The Shrinking Privilege
The Pennsylvania Supreme Court is now considering Gillard v. AIG. At issue is whether the attorney-client privilege only comprises communications from a client to an attorney or, as the insurer contends, extends to communications from counsel to a client.
In Regence Group v. TIG, a federal district court in Oregon forced an insurer to turn over to the policyholder its internal reports from outside coverage counsel on the grounds that the privilege was waived by disclosure to reinsurers at the order of an arbitration panel unde promises of confidentiality.
Bad Faith: The Good, The Bad and The Ugly
The Colorado Supreme Court ruled in Nunn v. Mid-Century Ins. Co., No. 09SC195 (Colo. November 22, 2010) that a tort claimant could sue a liability insurer based upon an assignment of the insured’s rights, a covenant not to execute and a stipulated judgment in excess of policy limits.
In Perrera v. USF&G, however, the Florida Supreme Court refused to impose extra-contractual liability on an excess insurer where there was a higher policy that paid for the settlement and no evidence that the insurer’s position affected the outcome.
The Washington Supreme Court ruled in American Best Food, Inc. v. London that a split in the legal authority concerning the application of the assault and battery exclusion was held not to relieve an insurer of bad faith for failing to defend an assault and battery case.

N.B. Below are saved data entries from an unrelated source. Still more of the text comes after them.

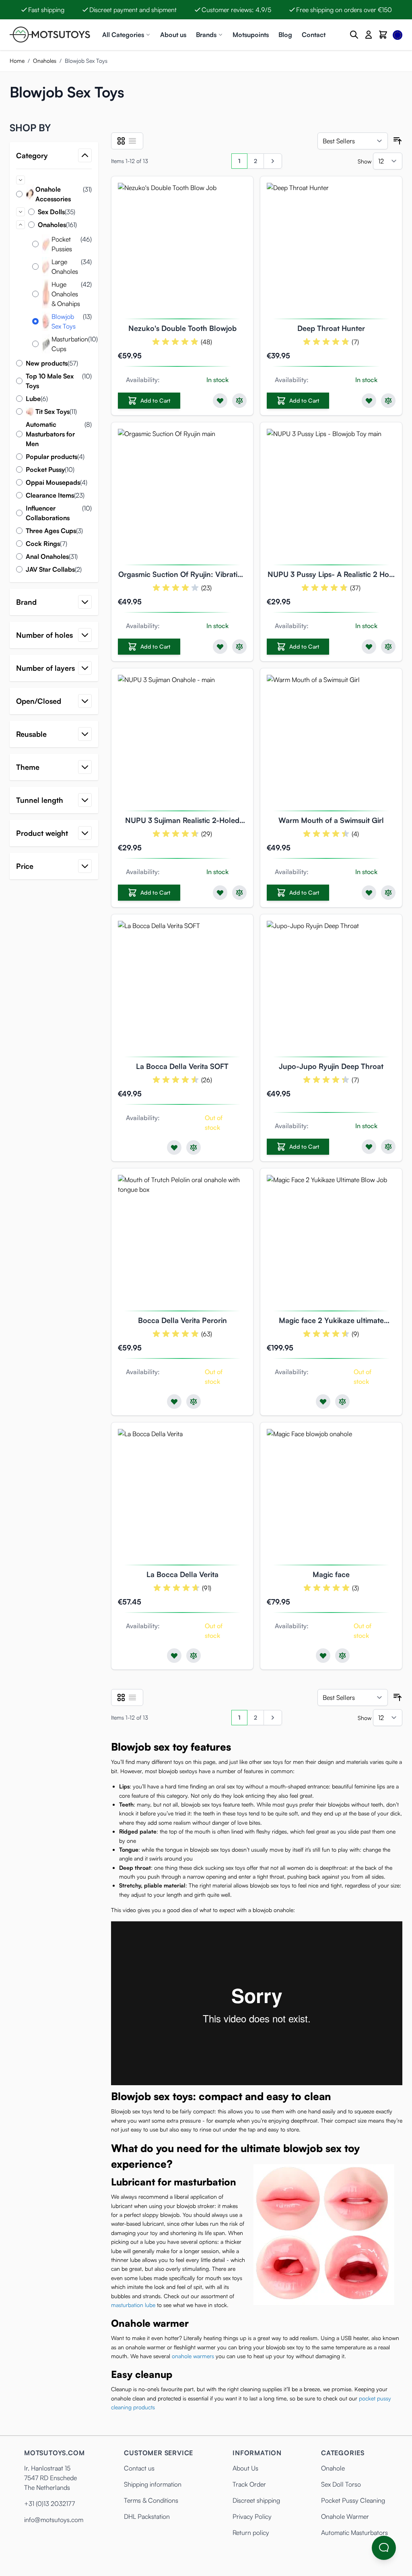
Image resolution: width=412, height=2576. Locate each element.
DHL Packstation (147, 2516)
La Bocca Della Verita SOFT (182, 1066)
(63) (206, 1334)
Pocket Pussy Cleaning (353, 2500)
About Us (245, 2468)
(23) (206, 588)
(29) (206, 834)
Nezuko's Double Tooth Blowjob (182, 328)
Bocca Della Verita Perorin (182, 1320)
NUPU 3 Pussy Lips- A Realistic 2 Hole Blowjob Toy (331, 575)
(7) (355, 342)
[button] (54, 128)
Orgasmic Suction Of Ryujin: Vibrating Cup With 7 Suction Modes (182, 575)
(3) (355, 1588)
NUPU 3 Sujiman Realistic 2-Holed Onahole (182, 821)
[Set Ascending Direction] (397, 141)
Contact (313, 35)
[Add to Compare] (239, 400)
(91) (206, 1588)
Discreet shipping (256, 2500)
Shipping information (152, 2484)
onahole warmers (193, 2356)
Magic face (331, 1574)
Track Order (249, 2484)
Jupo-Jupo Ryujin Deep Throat (331, 1066)
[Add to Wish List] (220, 400)
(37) (355, 588)
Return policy (251, 2532)
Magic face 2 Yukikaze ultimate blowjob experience (331, 1321)
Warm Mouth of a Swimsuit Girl (331, 820)
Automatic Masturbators (354, 2532)
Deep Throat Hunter (331, 328)
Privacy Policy (252, 2516)
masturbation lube (133, 2304)
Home (17, 60)
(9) (355, 1334)
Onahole (333, 2468)
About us (173, 35)
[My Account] (368, 34)
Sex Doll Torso (341, 2484)
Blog (285, 35)
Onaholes (44, 60)
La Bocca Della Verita (182, 1574)
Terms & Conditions (151, 2500)
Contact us (139, 2468)
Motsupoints (251, 35)
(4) (355, 834)
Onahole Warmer (345, 2516)
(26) (206, 1080)
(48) (206, 342)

The Biggest News You Never Heard Of in 2010
The American Law Institute has embarked upon its first ever “Principles of Liability Insurance Law.” The project, which will proceed under the supervision of Professor Tom Baker of the University of Pennsylvania, will consist of three chapters: (1) Principles of Contract Law in the Liability Insurance Context; (2) Principles of Liability Insurance Coverage; and (3) Principles of the Management of Insured Liabilities.
2010 Low Lights:
The Wisconsin Court of Appeals sagely observed in Hirschorn v. Auto-Owners Ins. Co. that a reasonable insured would not understand bat guano was a “pollutant” as, when reading the term “waste,” “poop does not pop into one’s mind.”
A New Yorker sued Bumblebee Foods claiming that he has mercury poisoning as the result of consuming ten cans of tuna fish a week for years.

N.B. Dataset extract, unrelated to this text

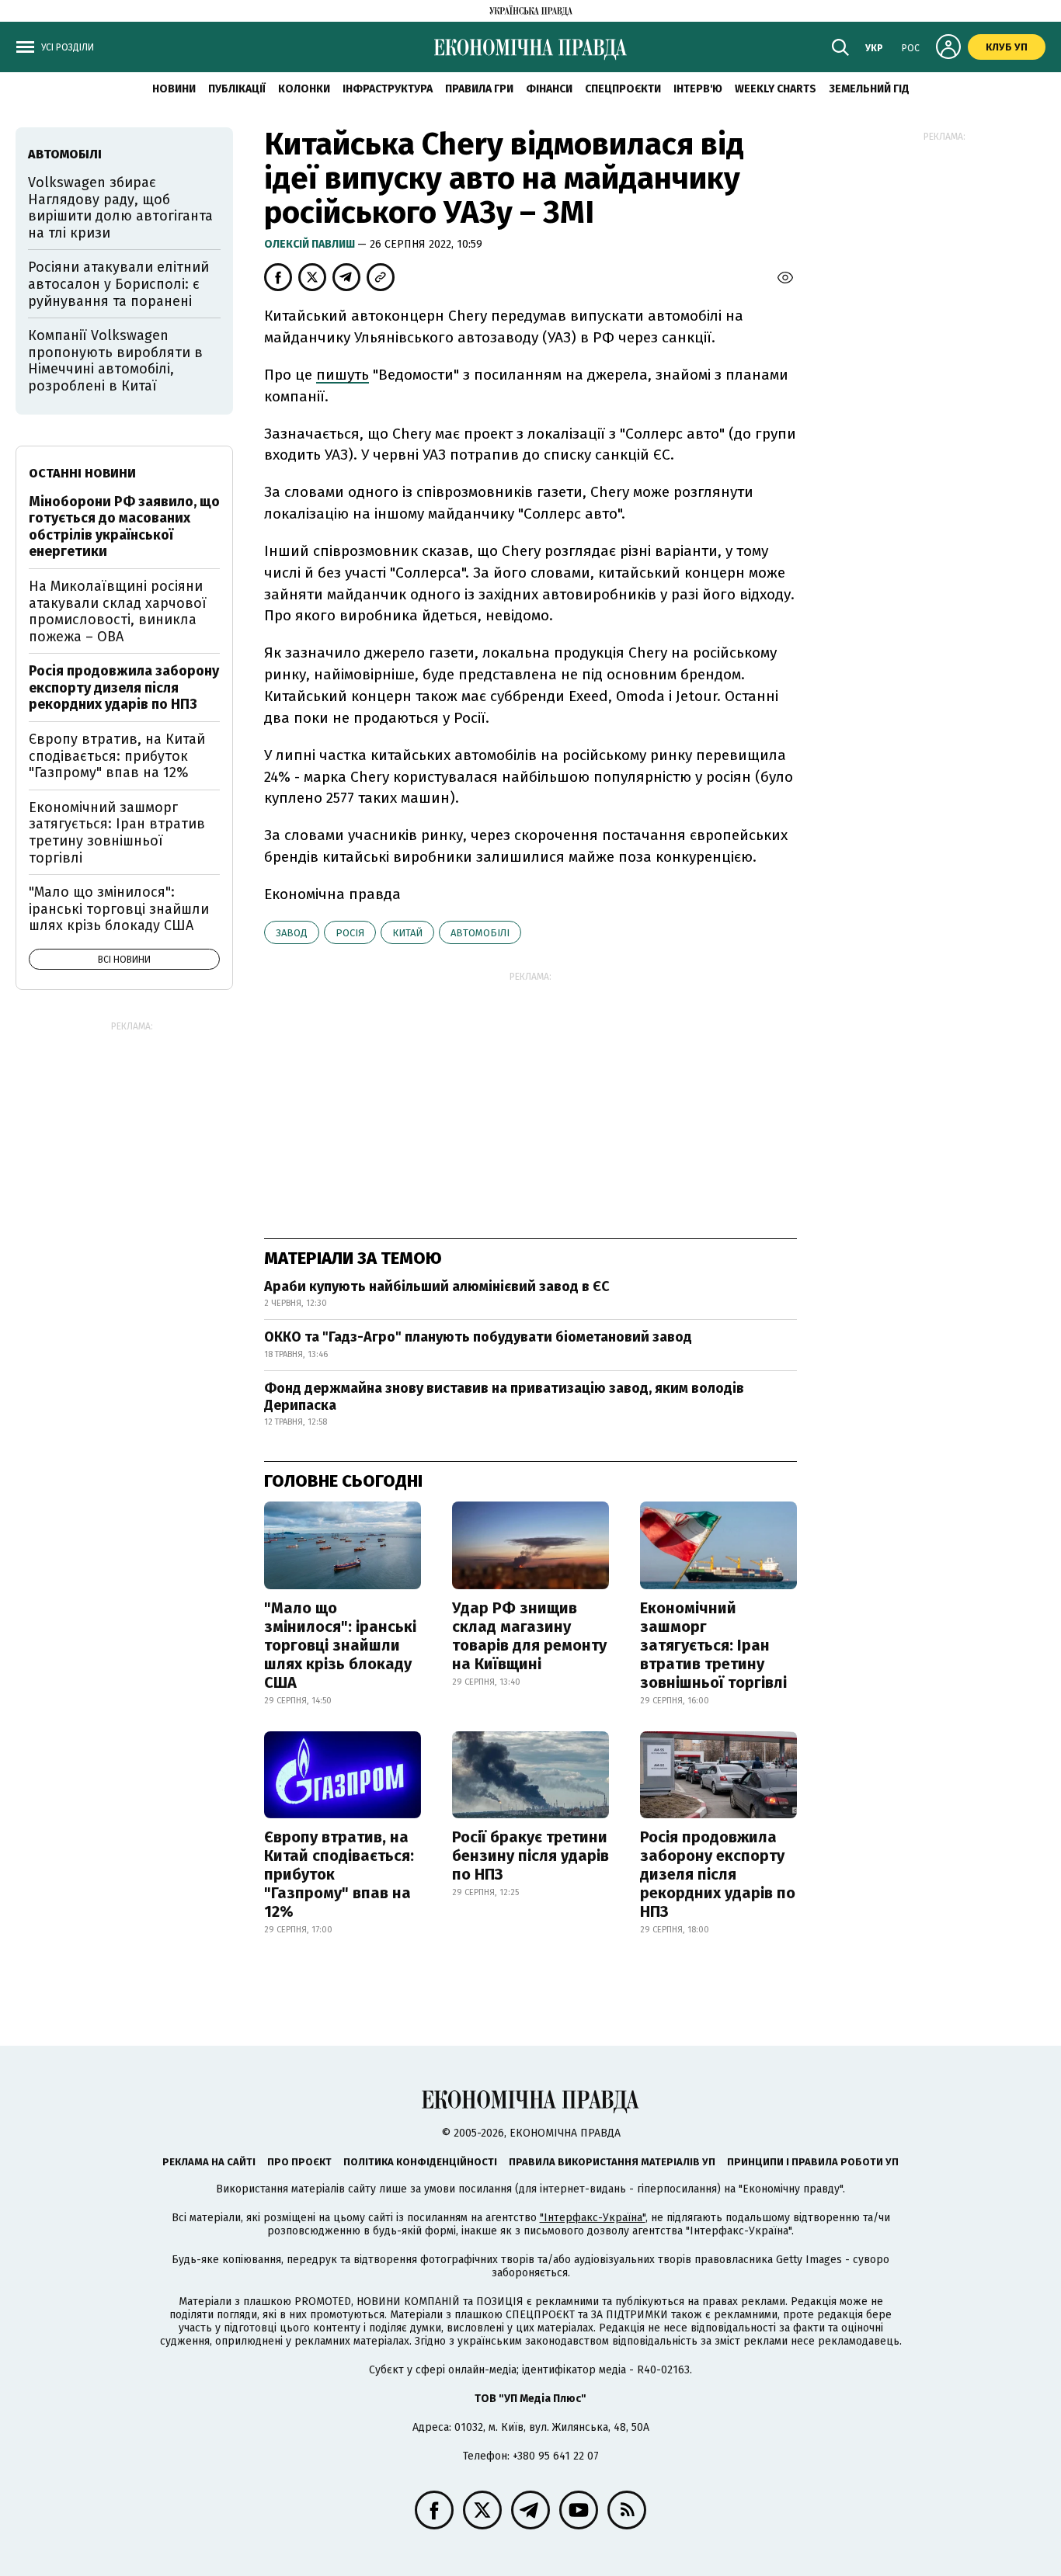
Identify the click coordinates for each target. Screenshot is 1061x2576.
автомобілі (480, 933)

A stoned Park Ranger was awarded comp benefits for being mauled while feeding bears after smoking pot: the court concluded that, “It is not as if this attack occurred when Hopkins inexplicably wandered into the grisly pen while searching for the nearest White Castle.”
A Vermont student sued Burger King after finding a condom in his Whopper.
2010 Tech Developments
Most Annoying: Having to retype security passwords for Blackberry access.
Runner Up: Having to type in scrambled security verification passwords to accept “Linked In” invitations you didn’t really want in the first place.
Coolest: Apple I-Pod.
Issues To Watch Out For In 2011
Are Madoff “claw back” claims suits for “damages”? Several courts have recently ruled that equitable remedies are covered if there is a monetary cost to the insured.
Will anti-Montrose wordings survive California? The Ninth Circuit is now considering an appeal of such language in PMA Capital Ins. Co. v. American Safety Ins. Co., 10-15729 (E.D. Cal. April 10, 2010). Meanwhile, these clauses are receiving inconsistent treatment in the state Court of Appeal.
Are “defense within limits” provisions unenforceable? A federal district court in Pennsylvania thought so in NIC Ins. Co. v. PJP Consulting, LLC.